Asbestos Related Pleural Disease
As a result of asbestos exposure pleural plaques can develop. These are patches of fibrous thickening on the pleural membrane which can progress slowly and can calcify. The calcification makes pleural plaques very apparent on x-rays and they appear radiologically, generally at least 10 years after first exposure to asbestos with the extensiveness of plaqueing often related to duration and intensity of exposure. However, pleural plaques usually cause no measurable impairment of pulmonary function or of an individual’s general well-being. Many persons, often those who have only had brief exposure, develop pleural plaques. They are generally seen as a marker of past asbestos exposure but can in some instances cause chest pain and if extensive can restrict breathing capacity.
Pleural plaques are the most common form of asbestos disease. As with many asbestos diseases there is no effective treatment. Chest pain as a result of pleural plaques can be very severe and treatment may eventually involve narcotic analgesics. Chest pain can arise from various causes and the diagnosis of pleural plaque pain is a diagnosis of exclusion – other causes of the pain usually need to be excluded before plaques can be identified as the cause of pain. In addition pleural plaques can be very extensive and interfere or restrict the function of the lung causing breathlessness on exertion.
It is important to remember that pleural plaques are generally a marker of past asbestos exposure and usually do not cause symptoms and do not develop into a more serious asbestos disease. Pleural plaques are evidence of past asbestos exposure and it is the asbestos exposure itself that can cause more severe disease. Pleural plaques do not become malignant.
A pleural effusion may occur when the pleural becomes inflamed and fluid leaks into the space the visceral and parietal layers. Pleural effusion may cause chest pain and/or pleural thickening. A talc pleurodesis may be carried out to prevent further effusion which involves the insertion of talc or some other agent into the chest wall to adhere the parietal and visceral pleura, obliterating the pleural cavity and leaving no area for fluid to reaccumulate.
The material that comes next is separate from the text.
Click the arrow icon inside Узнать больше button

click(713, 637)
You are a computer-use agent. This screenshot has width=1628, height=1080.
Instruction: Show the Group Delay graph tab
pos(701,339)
Asbestos related pleural disease is generally referred to as benign asbestos related pleural effusion. Symptoms include shortness of breath and discomfort. When the pleural fluid eventually goes away, the pleura on the lung may become thickened which can compress the lung.
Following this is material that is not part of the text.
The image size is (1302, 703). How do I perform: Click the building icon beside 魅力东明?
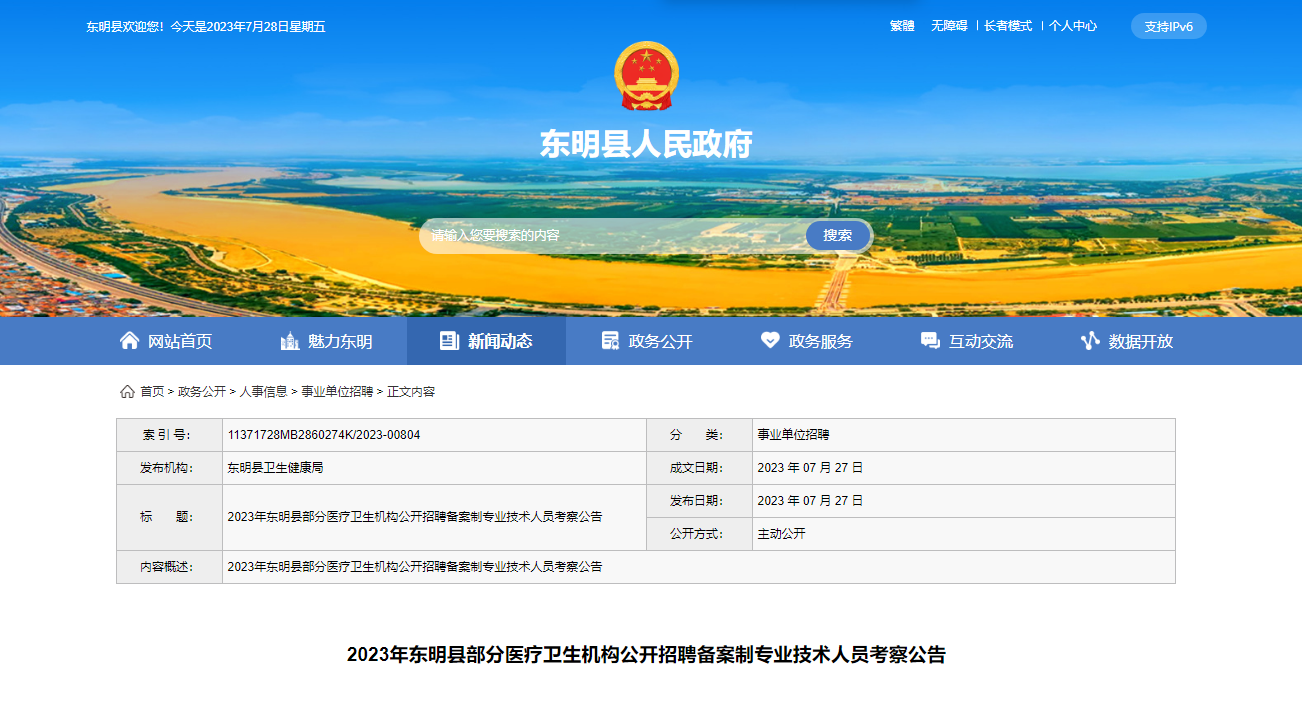290,341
Asbestos related pleural thickening is a fibrous layer of tissue covering a significant portion of the pleura. The thickening can lead to restrictive disease which prevents the lung from inflating completely when a patient takes a breath. Other causes of pleural thickening include pleural and chest infections, chest trauma, previous surgery and tuberculosis.
Pleural thickening is thought by some respiratory specialists to be caused by a pleural effusion which is the leakage of fluid into the space between the visceral and parietal pleura.